Laurent Rabier s’approprient des images du réel, généralement puisées dans les médias, qu’il dissèque et reconstruit grâce à une utilisation précise de plusieurs techniques ; la sculpture comme première étape , puis la photographie et enfin la peinture.

Laurent Rabier s’intéresse à la connaissance de notre actualité avec beaucoup d’objectivité de telle sorte que les œuvres ne s’embarrassent pas de charge narrative. Libre au regardeur de définir son point de vue sociologique, psychologique ou même artistique. Niant toute métaphysique où le présent n’existe réellement que lorsqu’il est l’objet d’une appréhension en acte, l’artiste construit et l’objet est là, dessiné avec la précision du cliché photographique, doté d’une signifiance universelle. Laurent Rabier réalise avec exactitude un objet, un espace en trois dimensions, miniaturisés sous forme de maquettes construites avec des emballages en carton, retravaillés ou non. Certains sont identifiables au premier regard puisqu’il s’agit de boîtes de médicament que notre pays consomme avec frénésie. Ces boîtes, qu’il utilise comme matériaux des constructions dans ses architectures d’objets fondées sur des modes de constructions comparables à ceux de l’architecture industrielle, présentent aussi un intérêt visuel, un code graphique, proche de l’esthétique Bauhaus. Leurs codes de couleurs, proches des couleurs primaires, notamment le bleu et le jaune sont les couleurs initiales des emballages, choisies par les laboratoires pour leur attrait et leur sobriété. Elles sont également un moyen pour lui d’évoquer l’individu sans le montrer pour ne garder du réel que son enveloppe tout en suscitant la conscience.

De ces multiples maquettes vont naître des peintures que l’artiste aura au préalable prises en photographie afin de capter la meilleure lumière et le meilleur angle. Le cadrage choisi avec l’appareil photo sera ensuite agrandi à l’œil nu et reproduit sur la surface de la toile de sorte à donner vie à ces ’des-constructions’ comme l’artiste les nomment et qui constituent l’étape charnière du processus. A ce moment-là, s’organise avec rigueur et bonheur,la composition picturale aux multiples fragments, œuvre finale livrée au regardeur.

L’utilisation de plusieurs médiums permet à l’artiste d’opérer dans une sorte de transdisciplinarité qui lui offre ce passage d’une technique à l’autre, cet entre-deux indispensable à l’art, faisant ainsi coexister des temporalités irréductibles.
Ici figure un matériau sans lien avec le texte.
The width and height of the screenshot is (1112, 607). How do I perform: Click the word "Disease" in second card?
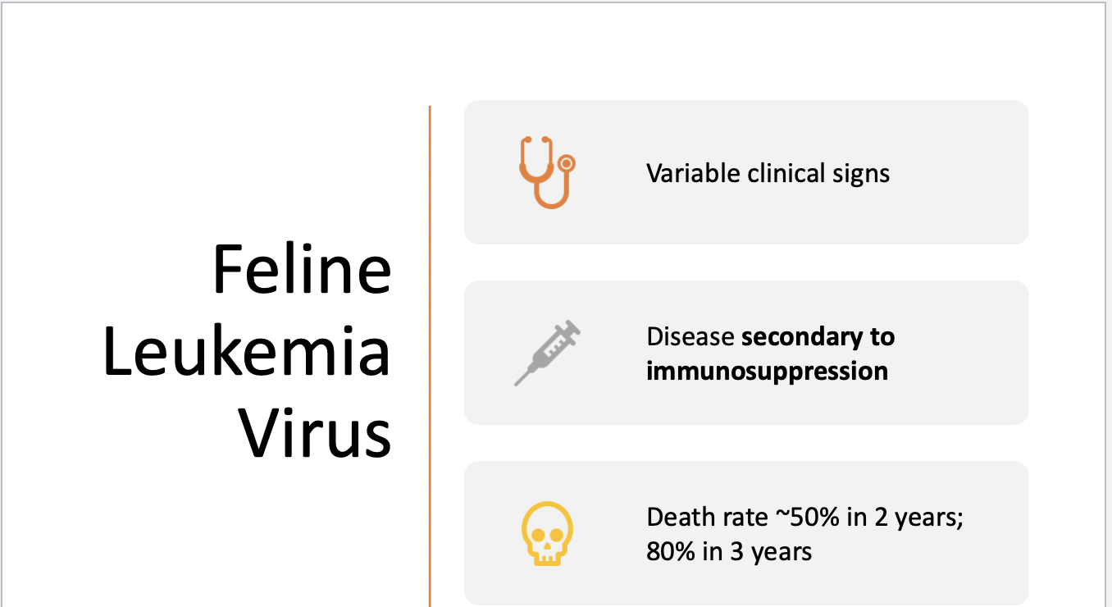pos(690,336)
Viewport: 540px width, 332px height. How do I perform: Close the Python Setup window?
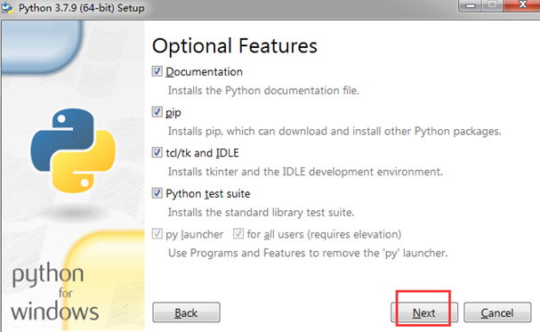tap(522, 4)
Cette manipulation ouvre les possibilités permettant de ne pas reconnaître l’identité comme acquise et définitive. Ce phénomène de glissement fait osciller le regard entre théâtralité et planéité, entre mise en scène d’un environnement fictif et représentation réaliste d’une maquette d’architecture.

Si l’œuvre de L.R mêle plusieurs techniques, elle traverse aussi plusieurs mouvements artistiques du Xxième siècle. Futurisme, cubisme, nouveau réalisme, pop art, autant de courants qui nourrissent un travail poussé par un élan fantasmatique et une action concrète, dont la pensée positive et utopiste est intrinsèquement liée à l’architecture. Cette conception dynamique de la peinture, dont les valeurs esthétiques et sociologiques se caractérisent à travers une civilisation urbaine et technologique, prise entre vitesse du futur et difficulté de se défaire du passé, définit une nouvelle objectivité et une nouvelle dynamique plastique, incommensurable à aucune autre œuvre d’art. Laurent Rabier pratique un ‘principe de réalisme qui lie la réflexion sur les structures de la réalité à la libération de la capacité d’intervenir dans la réalité’.